### STORED ROWS
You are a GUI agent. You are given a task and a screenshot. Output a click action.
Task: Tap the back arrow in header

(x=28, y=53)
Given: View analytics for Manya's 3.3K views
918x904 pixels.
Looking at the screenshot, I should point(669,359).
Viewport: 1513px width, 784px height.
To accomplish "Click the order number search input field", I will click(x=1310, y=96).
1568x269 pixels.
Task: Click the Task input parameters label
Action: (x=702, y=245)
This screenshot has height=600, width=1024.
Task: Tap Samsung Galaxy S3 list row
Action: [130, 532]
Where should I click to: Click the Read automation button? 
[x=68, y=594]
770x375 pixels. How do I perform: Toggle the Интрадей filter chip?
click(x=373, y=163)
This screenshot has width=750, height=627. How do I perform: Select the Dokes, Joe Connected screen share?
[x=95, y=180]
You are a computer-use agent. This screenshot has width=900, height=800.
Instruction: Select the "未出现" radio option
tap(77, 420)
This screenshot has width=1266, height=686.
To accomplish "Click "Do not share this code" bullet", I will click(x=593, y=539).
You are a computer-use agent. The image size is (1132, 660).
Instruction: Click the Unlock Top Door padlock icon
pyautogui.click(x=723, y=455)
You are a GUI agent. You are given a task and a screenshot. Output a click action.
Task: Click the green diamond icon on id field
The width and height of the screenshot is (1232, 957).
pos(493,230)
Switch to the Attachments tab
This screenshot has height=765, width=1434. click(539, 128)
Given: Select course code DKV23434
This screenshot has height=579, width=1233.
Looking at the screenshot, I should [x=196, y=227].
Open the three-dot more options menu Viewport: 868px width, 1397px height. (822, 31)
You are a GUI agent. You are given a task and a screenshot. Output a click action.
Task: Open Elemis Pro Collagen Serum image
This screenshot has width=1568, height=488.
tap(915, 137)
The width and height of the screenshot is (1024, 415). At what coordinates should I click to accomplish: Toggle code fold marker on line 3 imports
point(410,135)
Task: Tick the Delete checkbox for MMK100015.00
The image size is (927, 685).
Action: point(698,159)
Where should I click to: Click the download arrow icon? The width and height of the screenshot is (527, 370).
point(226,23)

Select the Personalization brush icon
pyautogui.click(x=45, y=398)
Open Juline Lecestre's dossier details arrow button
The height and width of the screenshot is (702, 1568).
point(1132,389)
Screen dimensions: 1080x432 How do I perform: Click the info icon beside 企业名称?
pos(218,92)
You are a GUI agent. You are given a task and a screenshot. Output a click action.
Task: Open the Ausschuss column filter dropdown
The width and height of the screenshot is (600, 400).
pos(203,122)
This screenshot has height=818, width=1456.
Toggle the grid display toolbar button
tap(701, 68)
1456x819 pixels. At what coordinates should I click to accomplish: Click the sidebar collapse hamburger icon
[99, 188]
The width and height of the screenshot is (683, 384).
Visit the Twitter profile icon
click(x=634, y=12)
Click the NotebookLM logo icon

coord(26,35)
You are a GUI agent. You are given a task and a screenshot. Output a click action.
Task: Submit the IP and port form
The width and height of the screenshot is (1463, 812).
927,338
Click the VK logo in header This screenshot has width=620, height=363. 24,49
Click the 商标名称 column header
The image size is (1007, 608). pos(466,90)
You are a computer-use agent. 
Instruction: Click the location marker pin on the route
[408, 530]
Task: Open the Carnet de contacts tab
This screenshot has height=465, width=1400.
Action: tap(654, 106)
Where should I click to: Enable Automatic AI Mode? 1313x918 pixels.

### WHAT THE EXERCISE ASKS
Please repeat the records word for word, starting at the very beginning and ending with the line that contains "Looking at the screenshot, I should point(669,359).".

### RESPONSE
You are a GUI agent. You are given a task and a screenshot. Output a click action.
Task: Tap the back arrow in header

(x=28, y=53)
Given: View analytics for Manya's 3.3K views
918x904 pixels.
Looking at the screenshot, I should point(669,359).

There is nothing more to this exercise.